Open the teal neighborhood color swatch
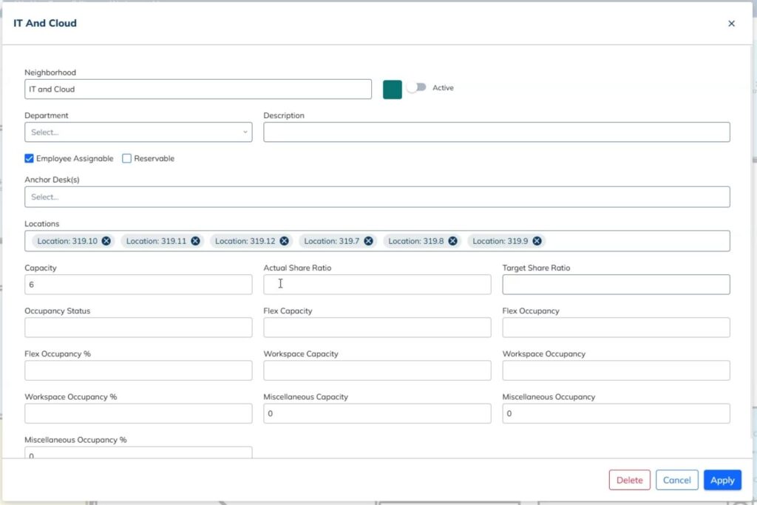The width and height of the screenshot is (757, 505). (392, 89)
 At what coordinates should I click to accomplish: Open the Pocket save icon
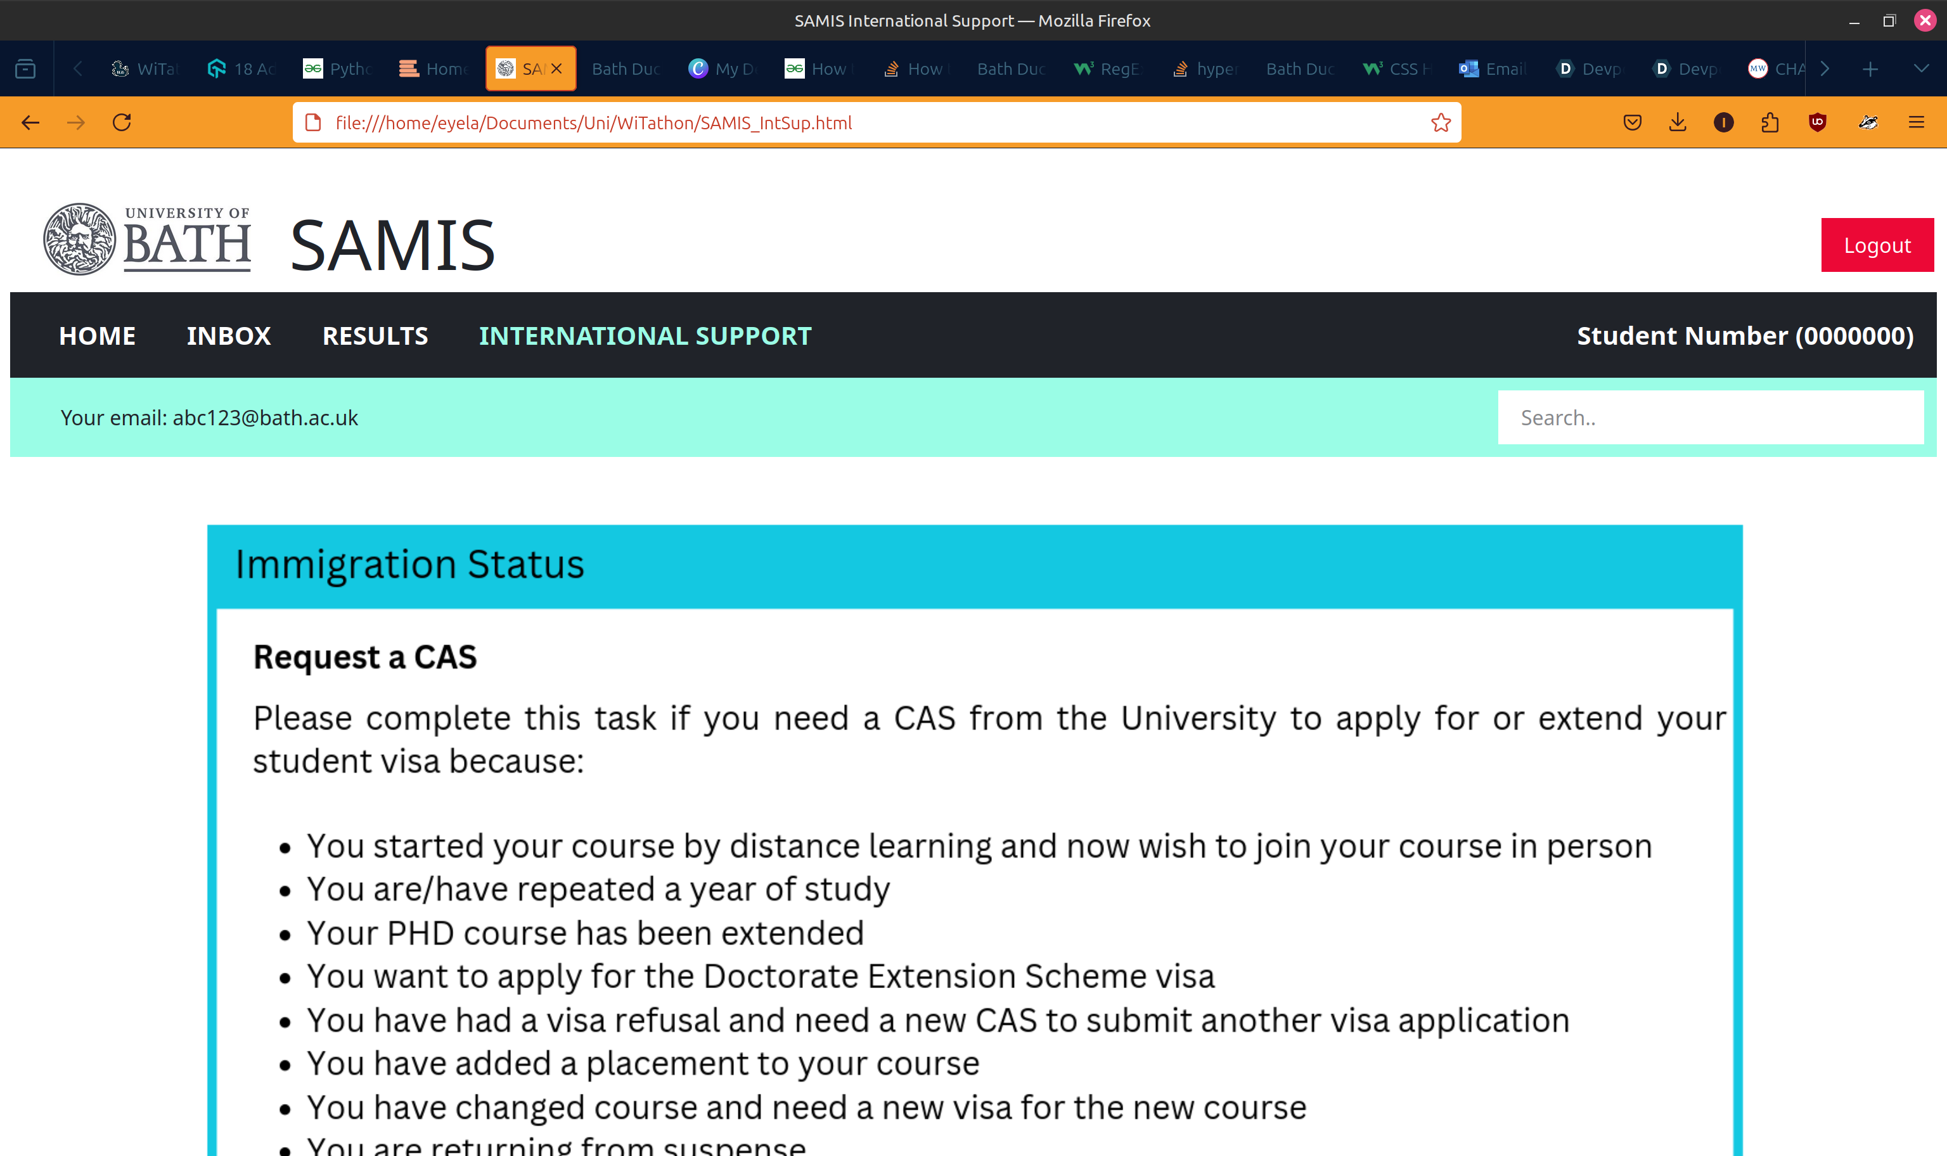click(x=1632, y=122)
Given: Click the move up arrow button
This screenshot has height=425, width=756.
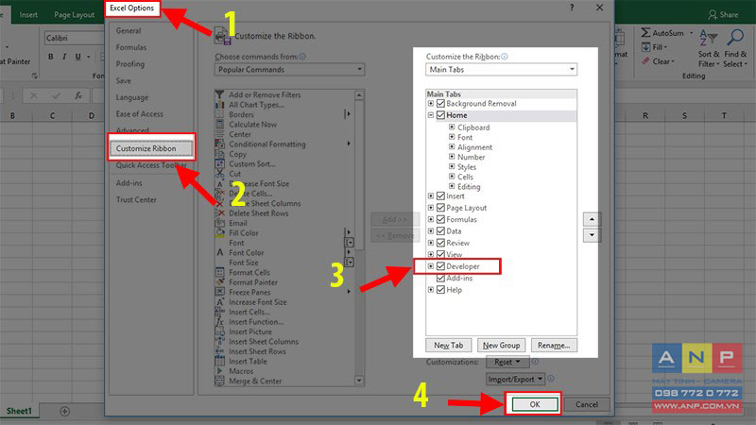Looking at the screenshot, I should coord(592,220).
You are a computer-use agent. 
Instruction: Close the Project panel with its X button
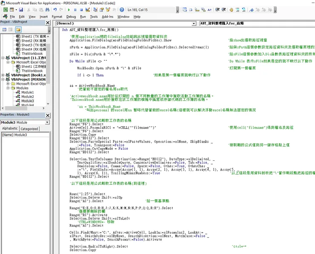coord(48,22)
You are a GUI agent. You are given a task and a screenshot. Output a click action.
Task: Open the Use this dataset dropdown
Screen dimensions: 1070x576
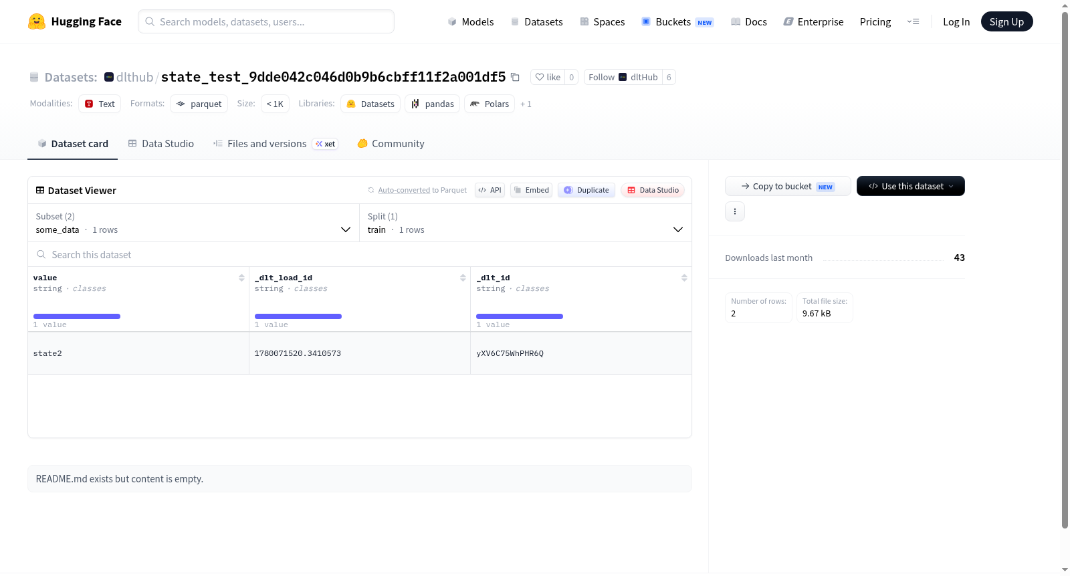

☆ ☆ ☆

Exercise >> Set out every line of the material above as a Markdown table with the columns Row and Line, numbering the rows and omitting blank lines. Leave the pictures out of the table.

Output of the task >>
| Row | Line |
|---|---|
| 1 | Open the teal neighborhood color swatch |
| 2 | The width and height of the screenshot is (757, 505). (392, 89) |
| 3 |  At what coordinates should I click to accomplish: Open the Pocket save icon |
| 4 | click(x=1632, y=122) |
| 5 | Given: Click the move up arrow button |
| 6 | This screenshot has height=425, width=756. |
| 7 | Looking at the screenshot, I should coord(592,220). |
| 8 | You are a computer-use agent.  |
| 9 | Instruction: Close the Project panel with its X button |
| 10 | coord(48,22) |
| 11 | You are a GUI agent. You are given a task and a screenshot. Output a click action. |
| 12 | Task: Open the Use this dataset dropdown |
| 13 | Screen dimensions: 1070x576 |